OBRA INFANTO-JUVENIL DE MONTEIRO LOBATO. Edição do Círculo do Livro. Emília no País da Gramática. As figuras de sintaxe. https://www.fortaleza.ce.gov.br.

Entendendo o conto:

01 – Como a cidade de Portugália é descrita por Quindim, e qual elemento natural faz a separação entre suas duas partes?

      Ela é descrita como se fosse uma "fruta incõe" ou "duas cidades emendadas". O elemento que separa as duas partes é um braço de mar.

02 – Quais são os nomes dos dois bairros/cidades que compõem Portugália (a parte velha e a parte nova), e de onde veio a origem da cidade nova?

      A parte de lá é o bairro antigo (Portugal) e a parte de cá é o grande bairro de Brasilina (Brasil).
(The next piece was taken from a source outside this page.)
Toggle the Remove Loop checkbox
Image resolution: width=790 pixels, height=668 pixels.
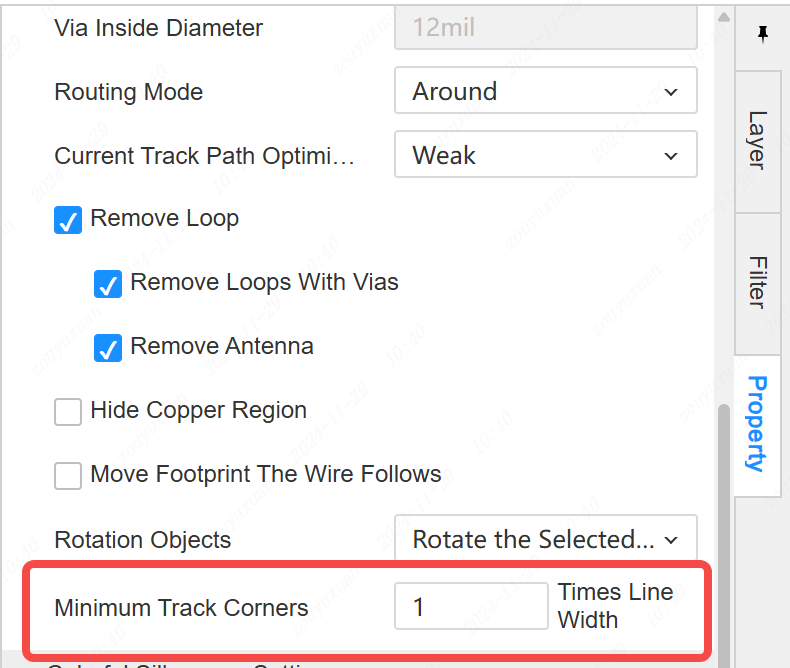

A cidade nova (Brasilina) saiu da cidade velha (o bairro antigo).

03 – Qual é o nome do bairro importante que os meninos visitam, e qual é a função essencial das palavras que vivem lá, de acordo com Quindim?

      É o bairro dos NOMES, ou SUBSTANTIVOS. A função essencial é que eles dão nome a todos os seres vivos e a todas as coisas (por isso indicam a "substância de tudo").

04 – Como Quindim diferencia os Nomes Próprios dos Nomes Comuns em termos de comportamento e função social?

      Os Nomes Próprios são orgulhosos e emproados (andando de chapéu e mão no bolso) e servem para designar indivíduos específicos (pessoas, países). Os Nomes Comuns formam a plebe, o povo, o operariado e têm a obrigação de designar cada coisa que existe, por mais insignificante que seja.

05 – Por que os Nomes Próprios como José e Maria são descritos como "magro que nem um espeto" e vivem em "perpétua correria"?

      Isso acontece porque eles são nomes muito usados (queridos) e vivem numa correria "de igreja em igreja" para batizar inúmeras crianças que nascem, exigindo muito serviço deles.

06 – Qual era a história da palavra Urraca, e por que ela se considera mais feliz do que Nomes como José?

      Urraca era um Nome Próprio que foi muito usado em Portugal (batizando até princesas), mas hoje os homens a acham feia e não a usam mais. Ela está gorda por estar sem serviço, e se considera feliz por estar livre do corre-corre e dos chamados.

07 – O que são Nomes Concretos e Nomes Abstratos, segundo a definição de Quindim?

      Nomes Concretos são os que marcam coisas ou criaturas que existem mesmo de verdade (Ex: Homem, Tatu). Nomes Abstratos são os que marcam coisas que a gente quer que existam, ou imagina que existem (Ex: Bondade, Justiça, Amor).

08 – Por que Emília discorda de Quindim e insiste que a palavra Dinheiro é um Nome Abstrato?

      Emília diz que, para ela e Tia Nastácia, Dinheiro é Abstrato porque, assim como Justiça e Lealdade, ela apenas ouve falar sobre ele, mas nunca consegue "ver, pegar, cheirar e botar no bolso".

09 – O que são os Nomes Compostos, e quais exemplos foram citados no texto?

      São Nomes que se formam de dois Nomes Simples, "encangados que nem bois". Os exemplos citados são Guarda-Chuva e Couve-Flor.

10 – O que são os Nomes Coletivos, e qual exemplo foi chamado para se explicar aos meninos?

      São os Nomes que indicam uma coleção, ou uma porção de coisas. O exemplo chamado por Emília foi a palavra Cafezal, que indica uma porção de pés de café.